→ Activity: Once you reach the line with "Task: Click the", transcribe it and every line after it to the end of the records, exactly, but not the pictures.

[Records from a data source]
- Opening Delimiter -
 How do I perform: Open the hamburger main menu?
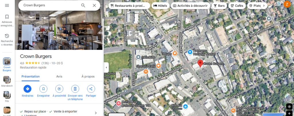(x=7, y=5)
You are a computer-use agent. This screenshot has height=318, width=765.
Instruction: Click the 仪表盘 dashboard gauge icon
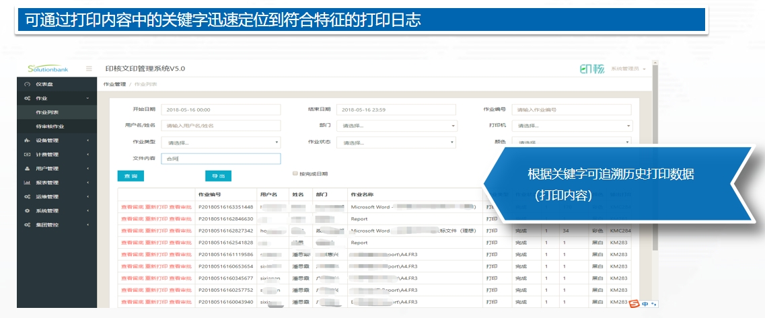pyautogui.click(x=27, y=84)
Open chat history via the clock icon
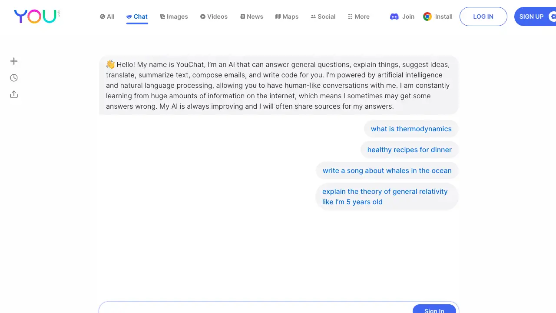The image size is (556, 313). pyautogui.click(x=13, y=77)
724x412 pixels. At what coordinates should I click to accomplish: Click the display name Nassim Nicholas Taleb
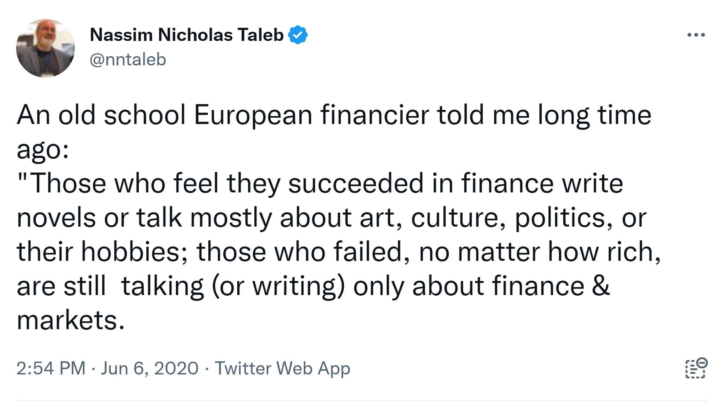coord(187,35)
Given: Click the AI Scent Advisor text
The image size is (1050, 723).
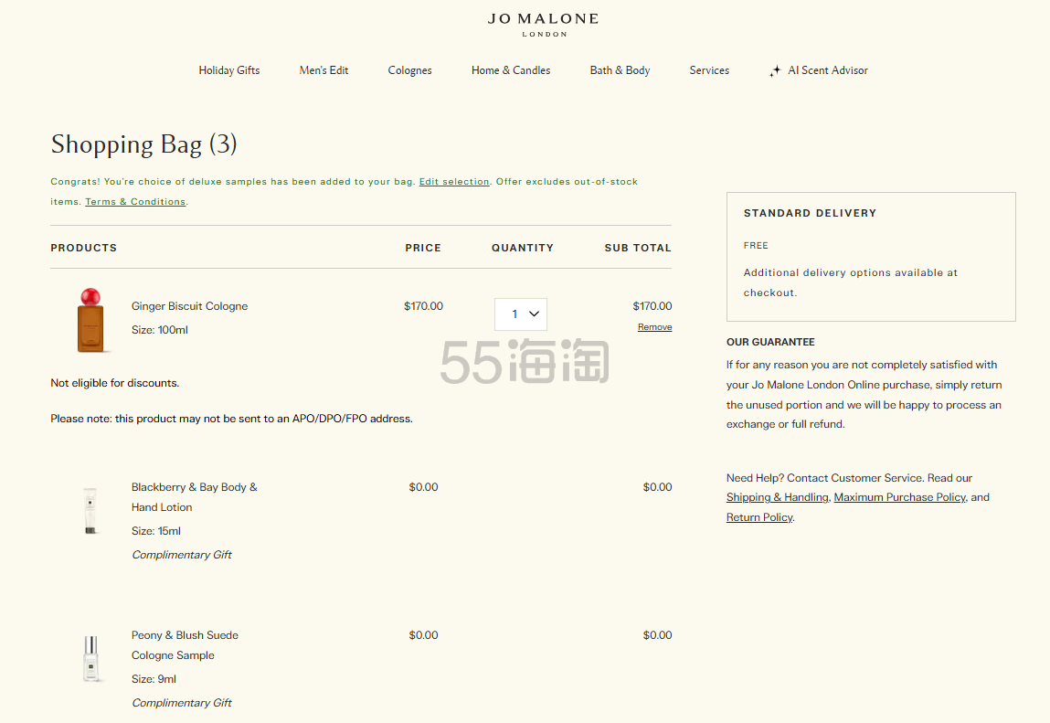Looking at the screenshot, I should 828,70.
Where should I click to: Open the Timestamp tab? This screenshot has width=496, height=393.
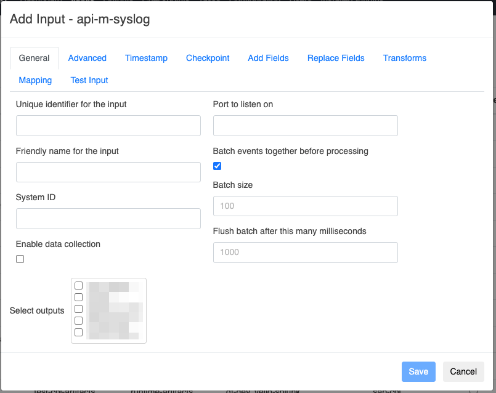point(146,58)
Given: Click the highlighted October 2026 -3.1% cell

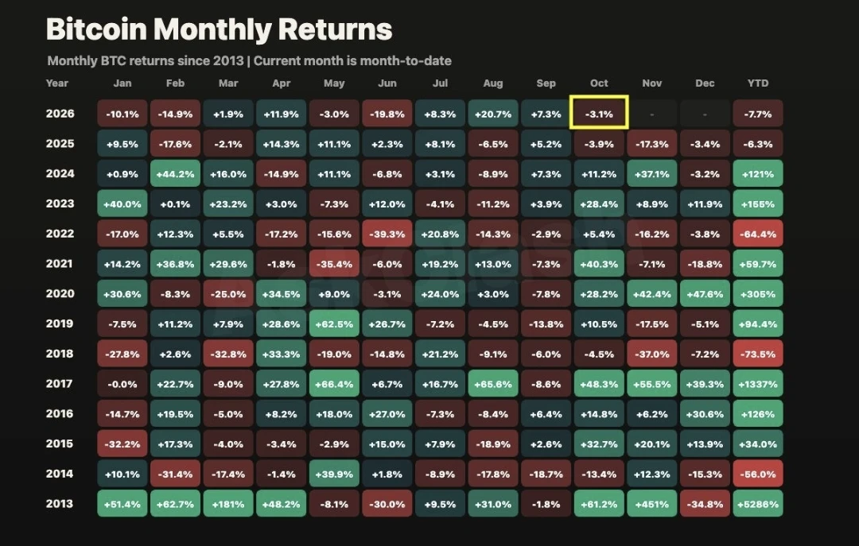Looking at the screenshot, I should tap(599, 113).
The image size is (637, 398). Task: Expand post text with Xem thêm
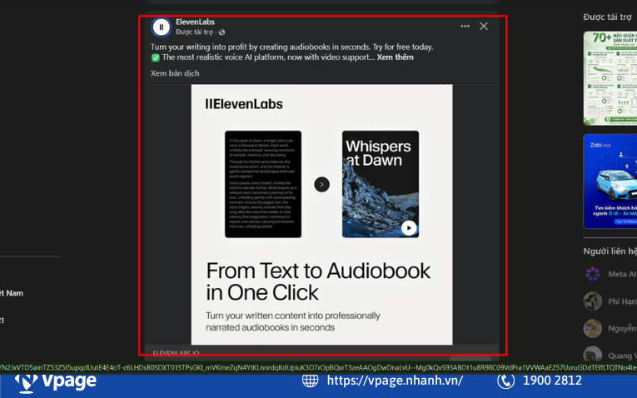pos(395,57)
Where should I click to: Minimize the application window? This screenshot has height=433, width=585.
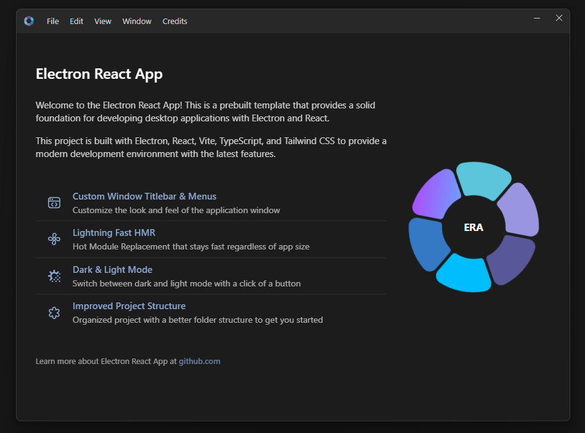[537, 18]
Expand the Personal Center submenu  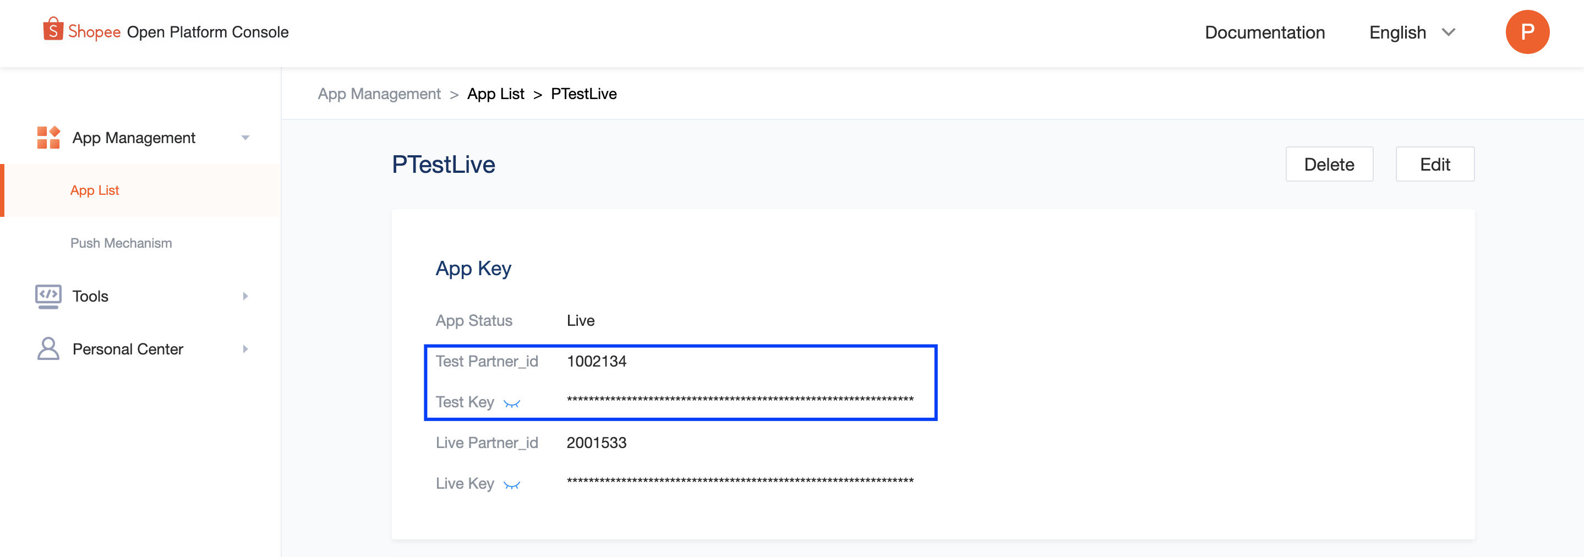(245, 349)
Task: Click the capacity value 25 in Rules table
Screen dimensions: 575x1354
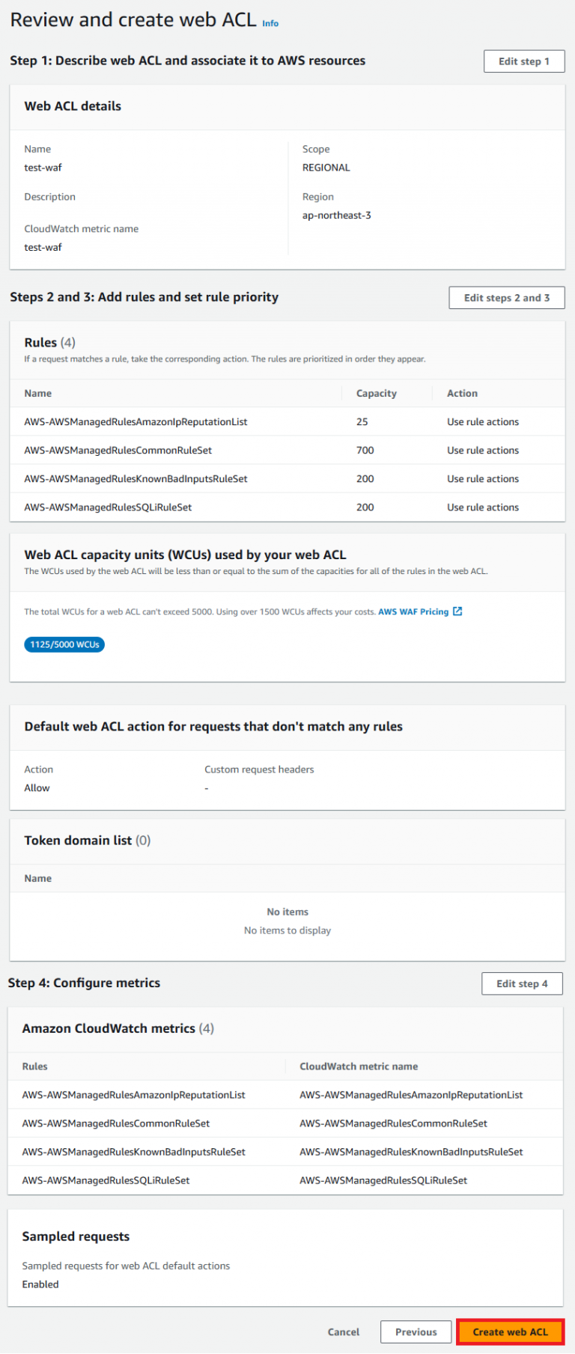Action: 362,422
- Closing Delimiter -
→ The answer:
Task: Click the capacity value 25 in Rules table
Screen dimensions: 575x1354
Action: 362,422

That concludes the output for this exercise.